We keep walking down Seventh Avenue, through the large swath of city that is still sleeping through the dawning of the day. Night-shift cabdrivers slow when they see us, then speed up again when they notice the way we’re holding hands, the way we don’t seem to be in any rush to be anywhere but here.
I am exhausted. It’s even too exhausting to keep denying that I’m exhausted, so I let the weight fall on my bones and my thoughts. I am so f**king tired, and most of my energy is being spent on wishing that I wasn’t.
“I love this light,” Norah says. The city tinted as pink in waking as it is in orange and blue when it falls to sleep.
We’re both a mess. Our hair drying out in every which way. My six-in-the-morning shadow. Our disheveled clothes, still looking post-lust no matter how hard we try to shevel them. (Okay, we don’t try all that hard. We’re proud of them.)
“Norah,” I say, “I have something to ask you.”
“Sure,” she says.
“It’s really personal. Is that okay? I mean, you don’t have to tell me if you don’t want to.”
“Don’t worry. If I don’t want to, I won’t.”
“Okay.” I pause for a second, and I can tell she thinks I’m serious, which amuses me to no end. “Here goes. Norah?” I pause again.
“Yes, Nick?”
“Can I…um…”
She’s getting annoyed. “What, Nick?”
“Could you possibly…maybe…tell me your last name?”

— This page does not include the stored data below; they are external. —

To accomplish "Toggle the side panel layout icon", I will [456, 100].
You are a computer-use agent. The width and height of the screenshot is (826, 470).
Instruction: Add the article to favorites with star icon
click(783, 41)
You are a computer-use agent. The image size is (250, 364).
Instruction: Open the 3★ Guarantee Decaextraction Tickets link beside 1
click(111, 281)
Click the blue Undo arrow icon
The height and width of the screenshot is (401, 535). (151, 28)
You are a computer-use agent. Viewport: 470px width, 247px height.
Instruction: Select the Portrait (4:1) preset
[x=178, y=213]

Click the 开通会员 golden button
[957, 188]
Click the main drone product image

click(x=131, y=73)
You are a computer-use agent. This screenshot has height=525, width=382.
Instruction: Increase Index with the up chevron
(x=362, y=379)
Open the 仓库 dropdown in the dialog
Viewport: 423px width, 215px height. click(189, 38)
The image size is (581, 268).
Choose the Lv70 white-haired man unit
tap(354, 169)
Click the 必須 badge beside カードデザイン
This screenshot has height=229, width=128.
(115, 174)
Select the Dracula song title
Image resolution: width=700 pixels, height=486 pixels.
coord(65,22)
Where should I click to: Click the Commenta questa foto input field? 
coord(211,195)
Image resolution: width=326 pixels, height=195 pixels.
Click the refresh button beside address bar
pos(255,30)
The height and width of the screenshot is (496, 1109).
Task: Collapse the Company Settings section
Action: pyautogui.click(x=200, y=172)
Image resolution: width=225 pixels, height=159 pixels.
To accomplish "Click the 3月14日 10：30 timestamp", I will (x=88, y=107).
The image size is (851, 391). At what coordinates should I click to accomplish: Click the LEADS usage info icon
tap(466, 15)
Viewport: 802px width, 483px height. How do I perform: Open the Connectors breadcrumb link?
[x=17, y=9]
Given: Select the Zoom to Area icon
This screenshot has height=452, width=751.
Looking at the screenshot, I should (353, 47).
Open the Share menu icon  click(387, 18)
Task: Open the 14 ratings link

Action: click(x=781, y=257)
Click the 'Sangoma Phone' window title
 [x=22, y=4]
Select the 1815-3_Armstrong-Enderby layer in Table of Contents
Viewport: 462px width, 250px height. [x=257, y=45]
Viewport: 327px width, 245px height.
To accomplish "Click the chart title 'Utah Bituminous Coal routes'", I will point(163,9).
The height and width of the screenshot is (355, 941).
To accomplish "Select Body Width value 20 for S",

Without a beat, she says, “Hilton.”
“No, really.”
“Hyatt?”
“Norah…”
“Marriott? Or how about Olsen? I’m the triplet they never f**king acknowledge.”
“I see a resemblance.”
“Fuck you. It’s Silverberg.”
“Cool.”
“‘Cool,’ as in you know who my father is now?”
The thought hadn’t even occurred to me.
“To be honest,” I say, “even with the last name, I don’t know who he is. I guess I don’t follow that kind of stuff. Is that okay?”
“You have no idea how okay that is,” Norah answers. “Now…I’ve shown you mine, so you show me yours.”
“O’Leary.”
“You’re Irish?”
“Not really, like in a majority way. My grandfather just happened to win the last-name lottery. I’m really Irish-British-French-Belgian-Italian-Slav-Russian-Danish. Basically, the Euro should have my face on it.”
“So you’re a Euro mutt?”
“With the possible exception of Luxembourg.”
“Good to know.”
We angle over to Sixth, then to Broadway.
“And can I get your phone number?” I ask.
Norah pulls her hand out of mine to reach into Salvatore and take out my phone.
“Here,” she says, handing it over. “It’s already programmed in.”
I know it’s totally uncool to do it, but I ask, “Do you want mine?”
“Call me,” she says. And then when I don’t do anything, she adds, “Right now.”
So I open up my phone and check out the directory. I see Norah’s added some commentary of her own—Tris’s number is now labeled That Bitch. Norah’s, however, isn’t under Norah. But when I see Salvatore’s name, I know who I’m calling.